Before I knew words,
I had gestures.
A palm laid flat on a table.
A glance toward the door,
as if longing were directional.
They called it quiet.
I remember flood.

When language came,
It did not come kindly.
It came with teeth.
It came with rules disguised as lullabies.
Say it this way, they said,
and you will be understood.
Say it that way,
and you will not belong.

So I folded my voice
Into the nearest available syntax—
Tight, uncreased,
Like a uniform folded with care
but never worn by choice.
Each word starched against my ribs. Each sentence a pin.
I learned to rehearse
What I had not lived
and to name things
In the order someone else believed them.

There was a day I stood

Before a question I could not answer.
Not for lack of meaning—
But because meaning
Refused to wear the words I knew.

I said what they wanted.
They nodded.
And I felt the first fracture open
Like the first thread pulled from a sleeve,
Already setting the cloth to unravel.
Small. Invisible.
But irreversible.

Later, I came back to the moment
and rewrote it in the language
That stayed closer to the chest.
I let it breathe.
I let it break form.
I let it stutter. I let it bleed.
And I wept—
Not for what I had said,
But for what had been said in my place.

They called it fluency.
I called it mimicry.
They called it growth.
I called it escape.

Now, I measure my voice
Not by clarity
But by temperature.
How close can I speak
Before I burn?

And if I burn—
not into ash
but into utterance—
will anyone hear
the silence crackling
to relearn its first name?


II. Where Breath Forgot How to Speak

We do not touch the world.
We touch the names stitched to its skin.

The word is not the wound.
The name—spoken—
is not the burn.

Language is not memory’s spine.
But it carries the heat of it

One language
Lets me pose my thoughts
Like fruit in a still life.
Stiff.
Arranged.
Glossed by velvet restraint.

The other
Rips through the diaphragm
Without asking—
You were always
Always
This raw.

They call it fluency.
But I feel like a translation
Of a self
That never wrote its original.

In one tongue,
I hold my breath so long
the ribs forget they can break.
Still.
Tight as glass.
No ripples.

In the other—
Fracture.
The sentence
folds
inward—
Misses its
end.
Forgets
how
to
be.

I am all
edge.

Somewhere between grammar’s prison
and the wilderness of grief,
I learned to wear clarity
Like a pressed shirt.
But the ache,
the ache,

knows
knows
knows the cracks I paint over.


III. The Mood That Ate the Moon

There was a name I once whispered
through the seam of my jaw—
the warmth I once bit back
a story knotted into my chest
Like the red thread
Stitched inside the lining of an old coat.
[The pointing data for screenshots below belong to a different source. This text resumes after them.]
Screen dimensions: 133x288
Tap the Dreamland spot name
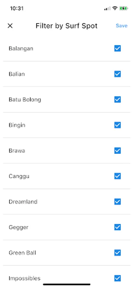pyautogui.click(x=23, y=202)
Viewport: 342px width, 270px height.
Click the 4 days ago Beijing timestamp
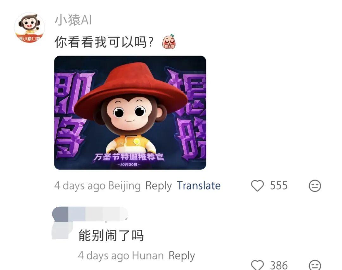[98, 186]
But when I sought it in the other tongue,
It slipped—
Thinned into condensation on glass.
It didn’t wound the same.
Didn’t stay.

The sky that night
wasn't metaphor.
It was pitch.
A cold tide
with no moon to soften it.

And the mood—
That shadowed thing—
Rose from my breath
and swallowed the moon whole.

Call it subjunctive longing.
Call it the cost of being split
between the voice I remember
and the one I rehearse.

I kept speaking—
a liturgy of braces and beams,
of scaffolds without scripture,
syntax without shelter,
words echoing where the roof once was.

Translation wounds quietly.
Not in what it loses,
but in how it changes
just enough
to survive.

Now I tell the story
With nouns softened by revision.
With verbs that don’t reach
for pulse.

But late at night,
when grammar untethers itself,
I still feel the name—
Not in my mouth,
but in the way my ribs close in—
as if they were built to protect
what they cannot hold—
the ember that refused
to become ash.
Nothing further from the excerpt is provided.